Unfortunately, if you’ve been charged with a DUI second offense, the potential penalties aren’t just twice as bad as a DUI first offense. The minimum jail time in Tennessee on a DUI second offense is 45 days, versus just 2 days on a DUI first offense. That’s a 2,250% increase!
The other penalties increase with a second offense as well. The fine increases to a minimum $600 and the loss of license period increases to 2 years. Additionally, an alcohol and drug assessment is required and the assessor’s recommendations, no matter how stringent, must be followed. Add on court costs, increased cost of insurance, and attorney fees and its obvious a second offense DUI is a big deal.
The Good News
Despite the penalties being greater, defending a DUI second in court is very similar to defending a first offense. That is because if your case gets tried to a jury, the jury won’t know you’ve been convicted before.
Only certain prior offense can “come into evidence” in a trial. Prosecutors can’t use the fact that you’ve been convicted of a DUI before to prove that you are guilty of a DUI this time. That’s because a prior conviction is not relevant to the question the jury must answer, “was the defendant impaired while driving or in physical control of a motor vehicle?”
Rehabilitation and Jail Time
Some people who have been charged with DUI second offense have substance abuse problems. If that is the case, it serves the person charged and the community to get help with his or her addiction.
The law allows for a portion of the jail time imposed on a DUI second offense conviction to be served in an inpatient drug and/or alcohol treatment facility. However, there are restrictions on how much time can be awarded and other aspects of this program. Getting a spot in a facility can be difficult and costly, though there are insurance plans and state programs that can help out.
There are times when a DUI second offense can be “reduced” to a DUI first offense. This usually happens when your attorney can identify strong defenses and convince a prosecutor that there are either good legal and factual reasons or good mitigating personal reasons to reduce the charge.

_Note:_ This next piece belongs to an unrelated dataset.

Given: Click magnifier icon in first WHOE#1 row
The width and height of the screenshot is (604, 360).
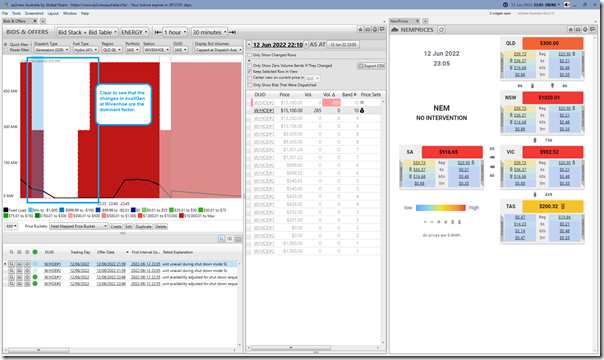Looking at the screenshot, I should coord(12,264).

It is not easy to get a second offense reduced to a first. Many people think it should be as simple as asking the prosecutor, but at least in Knoxville and East Tennessee, district attorneys take DUI cases seriously, especially multiple offense DUIs.
Whether any particular negotiated agreement is a “good deal” depends on the facts and law of each case. A reduction to a first offense could be a great result for one client and could also be wisely rejected by another, depending on the circumstances.
Qualifying as a Second Offense
Just because someone has a prior conviction for DUI, does not mean a current charge is a second offense. In order to qualify as a prior for the purpose of making someone a multiple offender, the most recent conviction had to occur within the past ten years. If someone has had no DUI convictions in the past ten years, then any current charge should be a first offense.
Also, if the DUI charge was from out of the State of Tennessee, a lawyer will need to examine the other states statute to make sure it qualifies. He or she should also examine the documentation of any prior judgment of conviction for DUI, since an invalid judgement could be attacked and potentially not count against you.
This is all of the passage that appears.